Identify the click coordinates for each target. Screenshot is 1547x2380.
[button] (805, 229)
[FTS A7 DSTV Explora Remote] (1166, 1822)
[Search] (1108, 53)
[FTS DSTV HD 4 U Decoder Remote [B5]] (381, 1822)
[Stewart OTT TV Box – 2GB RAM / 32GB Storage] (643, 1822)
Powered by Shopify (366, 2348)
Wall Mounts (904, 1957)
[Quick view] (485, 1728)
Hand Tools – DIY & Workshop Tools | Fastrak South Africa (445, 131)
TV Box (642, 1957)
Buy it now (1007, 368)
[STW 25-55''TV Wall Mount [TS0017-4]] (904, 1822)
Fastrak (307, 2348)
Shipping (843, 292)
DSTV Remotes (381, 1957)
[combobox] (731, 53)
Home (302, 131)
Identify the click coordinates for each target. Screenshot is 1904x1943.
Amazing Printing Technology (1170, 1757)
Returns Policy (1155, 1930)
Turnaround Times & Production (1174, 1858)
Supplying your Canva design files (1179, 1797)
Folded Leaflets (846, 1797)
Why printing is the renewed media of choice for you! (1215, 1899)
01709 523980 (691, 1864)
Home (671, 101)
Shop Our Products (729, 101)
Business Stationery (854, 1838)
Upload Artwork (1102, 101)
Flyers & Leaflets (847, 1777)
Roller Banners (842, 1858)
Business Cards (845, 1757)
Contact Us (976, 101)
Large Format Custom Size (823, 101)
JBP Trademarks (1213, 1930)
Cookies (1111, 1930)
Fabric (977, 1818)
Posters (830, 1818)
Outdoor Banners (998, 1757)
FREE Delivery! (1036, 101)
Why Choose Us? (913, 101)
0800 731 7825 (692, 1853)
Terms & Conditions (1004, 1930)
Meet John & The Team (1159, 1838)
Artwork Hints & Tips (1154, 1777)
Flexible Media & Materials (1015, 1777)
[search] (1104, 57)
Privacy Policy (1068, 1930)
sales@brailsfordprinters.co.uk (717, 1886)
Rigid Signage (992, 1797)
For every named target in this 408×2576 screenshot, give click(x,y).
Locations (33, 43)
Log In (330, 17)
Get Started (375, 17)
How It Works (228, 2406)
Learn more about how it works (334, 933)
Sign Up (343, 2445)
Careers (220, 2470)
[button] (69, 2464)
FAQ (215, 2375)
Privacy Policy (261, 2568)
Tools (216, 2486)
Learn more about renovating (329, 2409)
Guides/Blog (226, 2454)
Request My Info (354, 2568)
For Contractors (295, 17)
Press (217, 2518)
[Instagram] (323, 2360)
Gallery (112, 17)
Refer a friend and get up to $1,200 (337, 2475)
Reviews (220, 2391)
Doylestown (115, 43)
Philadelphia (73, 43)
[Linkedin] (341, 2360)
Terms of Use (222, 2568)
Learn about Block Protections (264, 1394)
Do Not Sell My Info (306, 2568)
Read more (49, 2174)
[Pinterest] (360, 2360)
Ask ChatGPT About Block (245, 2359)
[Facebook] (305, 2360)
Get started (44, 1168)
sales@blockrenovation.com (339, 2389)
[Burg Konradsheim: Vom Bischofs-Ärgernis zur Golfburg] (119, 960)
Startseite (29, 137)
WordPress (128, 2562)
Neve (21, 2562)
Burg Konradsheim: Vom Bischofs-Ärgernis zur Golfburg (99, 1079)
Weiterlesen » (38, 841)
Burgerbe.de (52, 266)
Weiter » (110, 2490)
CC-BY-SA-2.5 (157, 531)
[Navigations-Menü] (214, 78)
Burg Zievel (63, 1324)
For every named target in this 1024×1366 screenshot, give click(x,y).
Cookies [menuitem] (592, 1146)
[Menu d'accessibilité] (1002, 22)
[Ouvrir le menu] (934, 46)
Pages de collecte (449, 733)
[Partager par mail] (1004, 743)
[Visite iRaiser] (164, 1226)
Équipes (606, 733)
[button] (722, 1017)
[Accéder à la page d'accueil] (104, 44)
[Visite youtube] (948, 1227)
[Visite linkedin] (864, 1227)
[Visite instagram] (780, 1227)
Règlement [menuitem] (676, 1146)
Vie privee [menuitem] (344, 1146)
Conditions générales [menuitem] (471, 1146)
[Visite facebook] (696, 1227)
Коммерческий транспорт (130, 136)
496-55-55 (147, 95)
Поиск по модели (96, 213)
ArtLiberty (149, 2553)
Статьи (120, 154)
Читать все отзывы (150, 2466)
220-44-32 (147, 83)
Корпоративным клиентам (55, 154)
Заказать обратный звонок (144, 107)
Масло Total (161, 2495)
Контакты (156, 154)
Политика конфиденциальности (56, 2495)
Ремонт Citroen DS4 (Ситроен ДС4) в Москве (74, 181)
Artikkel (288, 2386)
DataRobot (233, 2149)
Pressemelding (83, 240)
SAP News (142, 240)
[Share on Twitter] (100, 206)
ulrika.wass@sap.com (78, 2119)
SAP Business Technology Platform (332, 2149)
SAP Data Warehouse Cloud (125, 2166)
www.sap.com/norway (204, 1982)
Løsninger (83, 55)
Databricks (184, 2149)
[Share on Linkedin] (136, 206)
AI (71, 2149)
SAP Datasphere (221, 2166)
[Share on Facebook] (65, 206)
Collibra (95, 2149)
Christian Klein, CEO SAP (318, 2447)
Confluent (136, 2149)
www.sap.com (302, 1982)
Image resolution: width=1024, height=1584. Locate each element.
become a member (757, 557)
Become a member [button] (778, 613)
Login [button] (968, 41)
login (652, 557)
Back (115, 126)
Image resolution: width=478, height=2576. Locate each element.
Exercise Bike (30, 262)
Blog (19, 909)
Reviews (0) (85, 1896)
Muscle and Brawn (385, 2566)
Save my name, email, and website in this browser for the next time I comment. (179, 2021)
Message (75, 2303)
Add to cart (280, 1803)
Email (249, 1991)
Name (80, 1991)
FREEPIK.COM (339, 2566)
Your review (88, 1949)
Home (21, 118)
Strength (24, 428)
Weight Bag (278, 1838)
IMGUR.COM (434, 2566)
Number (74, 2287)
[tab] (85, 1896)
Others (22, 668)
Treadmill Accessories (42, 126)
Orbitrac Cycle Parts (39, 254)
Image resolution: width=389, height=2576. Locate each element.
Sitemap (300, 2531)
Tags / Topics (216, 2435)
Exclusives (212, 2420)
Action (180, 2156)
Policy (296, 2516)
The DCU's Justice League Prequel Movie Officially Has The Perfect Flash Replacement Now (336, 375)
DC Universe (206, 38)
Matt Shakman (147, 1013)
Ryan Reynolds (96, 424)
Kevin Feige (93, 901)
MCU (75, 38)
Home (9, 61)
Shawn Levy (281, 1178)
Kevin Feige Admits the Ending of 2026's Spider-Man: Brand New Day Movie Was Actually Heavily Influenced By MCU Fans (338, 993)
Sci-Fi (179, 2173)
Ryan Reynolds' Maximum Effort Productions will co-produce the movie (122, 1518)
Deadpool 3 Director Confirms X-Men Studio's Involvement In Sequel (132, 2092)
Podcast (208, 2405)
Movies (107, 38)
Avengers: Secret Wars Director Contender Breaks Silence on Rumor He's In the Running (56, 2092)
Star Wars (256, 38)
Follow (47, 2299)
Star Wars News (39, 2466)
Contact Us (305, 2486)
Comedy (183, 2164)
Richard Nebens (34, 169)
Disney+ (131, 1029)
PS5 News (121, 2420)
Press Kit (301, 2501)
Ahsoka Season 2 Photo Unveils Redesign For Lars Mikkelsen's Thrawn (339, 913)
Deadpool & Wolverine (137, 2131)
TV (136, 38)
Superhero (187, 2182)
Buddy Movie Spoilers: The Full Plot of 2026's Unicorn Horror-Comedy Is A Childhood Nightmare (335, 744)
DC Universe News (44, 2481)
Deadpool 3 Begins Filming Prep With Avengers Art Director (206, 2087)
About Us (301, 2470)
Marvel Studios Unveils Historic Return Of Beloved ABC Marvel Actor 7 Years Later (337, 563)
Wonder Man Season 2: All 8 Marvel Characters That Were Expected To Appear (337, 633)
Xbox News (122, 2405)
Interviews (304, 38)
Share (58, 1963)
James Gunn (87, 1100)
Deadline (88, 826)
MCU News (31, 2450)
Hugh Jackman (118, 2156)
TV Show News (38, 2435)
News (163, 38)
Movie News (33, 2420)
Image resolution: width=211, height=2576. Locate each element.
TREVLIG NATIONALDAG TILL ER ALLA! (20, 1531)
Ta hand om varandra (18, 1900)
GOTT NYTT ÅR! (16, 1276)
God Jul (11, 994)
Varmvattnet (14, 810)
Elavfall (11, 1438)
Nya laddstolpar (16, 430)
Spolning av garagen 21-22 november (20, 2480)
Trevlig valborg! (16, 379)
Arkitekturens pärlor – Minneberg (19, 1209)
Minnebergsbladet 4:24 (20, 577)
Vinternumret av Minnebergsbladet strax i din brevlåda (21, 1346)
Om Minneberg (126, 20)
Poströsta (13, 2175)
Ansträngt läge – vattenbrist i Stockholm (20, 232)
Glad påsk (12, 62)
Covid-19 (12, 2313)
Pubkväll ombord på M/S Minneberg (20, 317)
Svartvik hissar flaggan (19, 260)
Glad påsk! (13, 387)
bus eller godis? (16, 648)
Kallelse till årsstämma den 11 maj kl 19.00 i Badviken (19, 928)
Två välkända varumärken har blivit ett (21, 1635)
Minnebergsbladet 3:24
• • • • •
Exercise:
Keep to the lines above, from the first one through the line where "Powered by Shopify (366, 2348)" appears, and copy them exactly.

Solution to this exercise:
Identify the click coordinates for each target. Screenshot is 1547x2380.
[button] (805, 229)
[FTS A7 DSTV Explora Remote] (1166, 1822)
[Search] (1108, 53)
[FTS DSTV HD 4 U Decoder Remote [B5]] (381, 1822)
[Stewart OTT TV Box – 2GB RAM / 32GB Storage] (643, 1822)
Powered by Shopify (366, 2348)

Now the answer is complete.